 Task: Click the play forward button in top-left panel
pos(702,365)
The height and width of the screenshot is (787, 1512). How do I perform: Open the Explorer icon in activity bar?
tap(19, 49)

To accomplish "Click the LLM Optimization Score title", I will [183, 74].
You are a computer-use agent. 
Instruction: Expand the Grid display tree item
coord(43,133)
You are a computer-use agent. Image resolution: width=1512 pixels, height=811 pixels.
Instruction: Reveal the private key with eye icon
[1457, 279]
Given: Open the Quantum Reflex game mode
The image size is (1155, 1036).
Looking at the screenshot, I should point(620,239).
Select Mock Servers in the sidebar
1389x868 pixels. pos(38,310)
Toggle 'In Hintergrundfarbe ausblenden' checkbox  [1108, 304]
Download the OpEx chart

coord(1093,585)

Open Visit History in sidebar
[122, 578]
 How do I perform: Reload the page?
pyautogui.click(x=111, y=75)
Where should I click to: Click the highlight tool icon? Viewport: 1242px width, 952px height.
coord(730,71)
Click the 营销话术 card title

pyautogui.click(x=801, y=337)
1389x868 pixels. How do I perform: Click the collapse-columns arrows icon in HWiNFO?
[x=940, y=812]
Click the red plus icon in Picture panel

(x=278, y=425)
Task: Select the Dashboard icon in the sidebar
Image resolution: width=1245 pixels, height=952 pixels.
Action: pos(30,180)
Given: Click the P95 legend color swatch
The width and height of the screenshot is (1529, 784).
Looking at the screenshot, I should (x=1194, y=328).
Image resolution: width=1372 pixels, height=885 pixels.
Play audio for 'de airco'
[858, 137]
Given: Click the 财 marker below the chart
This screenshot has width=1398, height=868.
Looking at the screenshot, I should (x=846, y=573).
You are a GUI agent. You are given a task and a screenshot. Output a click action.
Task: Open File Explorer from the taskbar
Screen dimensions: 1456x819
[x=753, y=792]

====

BRIEF
Determine how many lines of the data contain the word "agent", and reply with that number only.

OUTPUT OF THE TASK
3